The thinking seems to be that if I support the existence of a legal right, then I should and must somehow support every single exercise of that right. This makes no sense, and any critic with a shred of intellectual honesty knows it. If a progressive supports the right to vote, does that mean they’re glad when someone votes Republican? Or do they protect the right and seek to change the vote?
As an argument, the notion that my support for free markets compels me to stay silent when Salesforce.com launches one of its periodic shame campaigns isn’t really worth my time. But it does point to a dangerous trend: Increasingly, Americans are using their right to free speech to destroy free speech. Rather than seeking to inform, they intimidate. Rather than seeking to persuade, they publicly shame.

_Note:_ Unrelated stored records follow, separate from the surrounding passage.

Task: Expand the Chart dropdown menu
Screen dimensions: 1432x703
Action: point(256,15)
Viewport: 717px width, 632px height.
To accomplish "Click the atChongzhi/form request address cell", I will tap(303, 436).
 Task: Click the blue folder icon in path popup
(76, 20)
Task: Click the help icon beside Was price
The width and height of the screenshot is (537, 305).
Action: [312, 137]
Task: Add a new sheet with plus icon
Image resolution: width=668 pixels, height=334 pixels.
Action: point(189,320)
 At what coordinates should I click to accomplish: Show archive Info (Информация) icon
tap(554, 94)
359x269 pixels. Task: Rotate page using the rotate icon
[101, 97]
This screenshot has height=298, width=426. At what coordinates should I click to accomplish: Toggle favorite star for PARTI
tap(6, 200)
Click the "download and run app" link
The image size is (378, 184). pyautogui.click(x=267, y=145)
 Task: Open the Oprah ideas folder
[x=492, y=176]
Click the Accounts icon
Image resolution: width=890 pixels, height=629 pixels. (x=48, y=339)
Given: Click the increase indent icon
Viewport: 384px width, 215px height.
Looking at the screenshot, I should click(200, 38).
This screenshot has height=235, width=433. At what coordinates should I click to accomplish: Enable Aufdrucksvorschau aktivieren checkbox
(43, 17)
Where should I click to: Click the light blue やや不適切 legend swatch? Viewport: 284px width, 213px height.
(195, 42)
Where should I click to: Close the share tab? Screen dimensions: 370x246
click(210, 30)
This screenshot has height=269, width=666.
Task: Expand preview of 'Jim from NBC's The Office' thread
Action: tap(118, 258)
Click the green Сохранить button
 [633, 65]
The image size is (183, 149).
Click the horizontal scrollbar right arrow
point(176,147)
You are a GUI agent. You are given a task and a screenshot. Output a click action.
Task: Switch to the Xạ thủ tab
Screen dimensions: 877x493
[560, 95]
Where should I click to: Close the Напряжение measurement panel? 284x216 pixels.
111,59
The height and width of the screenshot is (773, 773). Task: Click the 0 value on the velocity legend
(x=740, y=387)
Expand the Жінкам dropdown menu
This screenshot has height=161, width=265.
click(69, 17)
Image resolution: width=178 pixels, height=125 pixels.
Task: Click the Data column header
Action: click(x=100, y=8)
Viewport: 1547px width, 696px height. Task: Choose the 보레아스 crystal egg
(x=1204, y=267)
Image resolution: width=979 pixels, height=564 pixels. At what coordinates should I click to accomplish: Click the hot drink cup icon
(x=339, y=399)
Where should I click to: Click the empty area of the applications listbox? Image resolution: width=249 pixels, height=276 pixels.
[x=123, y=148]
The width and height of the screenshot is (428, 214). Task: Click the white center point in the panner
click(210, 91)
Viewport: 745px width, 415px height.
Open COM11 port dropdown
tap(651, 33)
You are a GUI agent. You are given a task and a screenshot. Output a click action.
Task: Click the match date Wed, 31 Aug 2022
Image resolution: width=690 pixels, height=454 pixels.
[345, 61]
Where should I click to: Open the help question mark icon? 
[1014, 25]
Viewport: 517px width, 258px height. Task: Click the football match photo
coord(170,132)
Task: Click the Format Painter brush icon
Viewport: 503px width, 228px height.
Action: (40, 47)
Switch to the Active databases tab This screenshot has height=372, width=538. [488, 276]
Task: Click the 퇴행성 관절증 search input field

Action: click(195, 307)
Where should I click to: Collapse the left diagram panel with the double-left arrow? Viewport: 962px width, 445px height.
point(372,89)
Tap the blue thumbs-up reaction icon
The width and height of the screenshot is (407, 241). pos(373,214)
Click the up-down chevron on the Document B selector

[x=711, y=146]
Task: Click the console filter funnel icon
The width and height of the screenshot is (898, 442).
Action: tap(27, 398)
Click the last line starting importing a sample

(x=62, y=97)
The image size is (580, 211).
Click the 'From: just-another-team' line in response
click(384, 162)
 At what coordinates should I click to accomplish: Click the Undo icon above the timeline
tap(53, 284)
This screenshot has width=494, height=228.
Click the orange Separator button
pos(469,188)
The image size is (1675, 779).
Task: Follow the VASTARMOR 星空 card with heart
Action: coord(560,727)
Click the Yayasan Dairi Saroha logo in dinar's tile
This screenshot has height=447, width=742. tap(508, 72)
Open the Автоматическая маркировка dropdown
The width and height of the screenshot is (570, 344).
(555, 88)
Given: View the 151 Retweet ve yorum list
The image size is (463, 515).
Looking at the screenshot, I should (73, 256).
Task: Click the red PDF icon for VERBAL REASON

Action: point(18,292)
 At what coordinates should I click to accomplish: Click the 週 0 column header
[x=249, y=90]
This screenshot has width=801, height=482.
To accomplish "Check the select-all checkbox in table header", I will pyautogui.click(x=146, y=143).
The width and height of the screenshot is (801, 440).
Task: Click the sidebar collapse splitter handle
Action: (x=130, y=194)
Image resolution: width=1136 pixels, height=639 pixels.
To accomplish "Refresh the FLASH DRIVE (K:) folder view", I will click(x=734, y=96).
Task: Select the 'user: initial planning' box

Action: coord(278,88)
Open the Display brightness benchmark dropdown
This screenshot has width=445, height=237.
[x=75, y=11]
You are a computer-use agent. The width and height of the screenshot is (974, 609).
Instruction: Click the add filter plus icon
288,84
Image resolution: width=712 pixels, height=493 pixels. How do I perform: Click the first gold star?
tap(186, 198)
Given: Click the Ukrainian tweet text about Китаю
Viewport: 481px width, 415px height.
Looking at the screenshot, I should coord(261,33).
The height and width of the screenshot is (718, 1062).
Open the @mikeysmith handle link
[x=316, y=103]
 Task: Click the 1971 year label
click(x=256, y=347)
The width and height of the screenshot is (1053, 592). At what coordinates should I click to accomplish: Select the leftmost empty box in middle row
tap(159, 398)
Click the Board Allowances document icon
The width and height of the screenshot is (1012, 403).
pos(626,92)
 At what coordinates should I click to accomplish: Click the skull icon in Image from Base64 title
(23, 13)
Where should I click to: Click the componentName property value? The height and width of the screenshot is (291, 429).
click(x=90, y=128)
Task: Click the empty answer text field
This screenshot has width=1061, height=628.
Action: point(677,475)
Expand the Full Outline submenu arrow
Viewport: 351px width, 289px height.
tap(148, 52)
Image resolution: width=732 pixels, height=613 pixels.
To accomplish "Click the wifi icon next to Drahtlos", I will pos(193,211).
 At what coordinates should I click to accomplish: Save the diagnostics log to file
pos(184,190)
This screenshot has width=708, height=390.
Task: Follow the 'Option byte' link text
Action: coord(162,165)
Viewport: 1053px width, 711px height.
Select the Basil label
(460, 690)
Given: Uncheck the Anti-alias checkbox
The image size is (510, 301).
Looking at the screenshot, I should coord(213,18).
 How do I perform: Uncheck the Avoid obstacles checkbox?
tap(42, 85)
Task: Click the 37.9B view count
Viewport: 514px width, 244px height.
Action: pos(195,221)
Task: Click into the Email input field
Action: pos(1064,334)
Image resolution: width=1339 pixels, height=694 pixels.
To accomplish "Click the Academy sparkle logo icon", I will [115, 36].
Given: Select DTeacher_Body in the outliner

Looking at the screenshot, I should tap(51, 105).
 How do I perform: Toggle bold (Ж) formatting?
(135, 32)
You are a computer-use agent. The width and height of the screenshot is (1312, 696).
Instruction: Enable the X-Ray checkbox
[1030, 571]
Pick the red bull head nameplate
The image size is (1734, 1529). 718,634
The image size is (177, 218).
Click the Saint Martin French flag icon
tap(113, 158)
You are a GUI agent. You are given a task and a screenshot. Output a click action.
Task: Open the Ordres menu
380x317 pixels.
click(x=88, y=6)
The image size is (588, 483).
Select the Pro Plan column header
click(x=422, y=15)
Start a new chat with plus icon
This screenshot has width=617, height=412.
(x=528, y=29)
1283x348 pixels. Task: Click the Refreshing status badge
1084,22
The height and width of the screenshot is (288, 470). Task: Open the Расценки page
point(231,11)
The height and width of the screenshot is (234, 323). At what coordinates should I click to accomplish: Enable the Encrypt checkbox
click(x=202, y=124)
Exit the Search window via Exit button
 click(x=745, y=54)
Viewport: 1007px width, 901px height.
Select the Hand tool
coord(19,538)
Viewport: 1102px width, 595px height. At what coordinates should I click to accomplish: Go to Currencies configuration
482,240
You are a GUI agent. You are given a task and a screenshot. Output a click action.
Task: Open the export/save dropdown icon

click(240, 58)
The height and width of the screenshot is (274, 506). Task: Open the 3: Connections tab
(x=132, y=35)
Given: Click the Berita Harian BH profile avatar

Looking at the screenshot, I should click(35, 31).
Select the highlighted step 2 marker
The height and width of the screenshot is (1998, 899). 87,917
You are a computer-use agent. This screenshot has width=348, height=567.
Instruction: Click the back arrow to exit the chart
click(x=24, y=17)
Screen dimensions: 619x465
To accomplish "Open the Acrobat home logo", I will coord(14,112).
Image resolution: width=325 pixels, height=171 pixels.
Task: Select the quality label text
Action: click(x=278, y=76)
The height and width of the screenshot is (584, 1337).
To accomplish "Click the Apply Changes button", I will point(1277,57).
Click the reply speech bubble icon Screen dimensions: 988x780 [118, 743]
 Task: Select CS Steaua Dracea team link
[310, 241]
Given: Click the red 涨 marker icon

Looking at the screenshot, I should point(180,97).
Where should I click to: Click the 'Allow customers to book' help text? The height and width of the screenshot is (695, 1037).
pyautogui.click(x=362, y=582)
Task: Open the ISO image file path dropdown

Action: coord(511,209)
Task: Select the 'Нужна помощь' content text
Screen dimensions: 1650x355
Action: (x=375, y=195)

Consider many of the highest-profile free-speech controversies of the last half-decade. When LGBT activists decided to boycott Chick-fil-A, for example, they were doing nothing more and nothing less than exercising their own rights to free speech and basic economic liberty. But the message they were sending was dangerous: Agree with us on a contentious and controversial point of constitutional law, or we will do our best to drive you out of business.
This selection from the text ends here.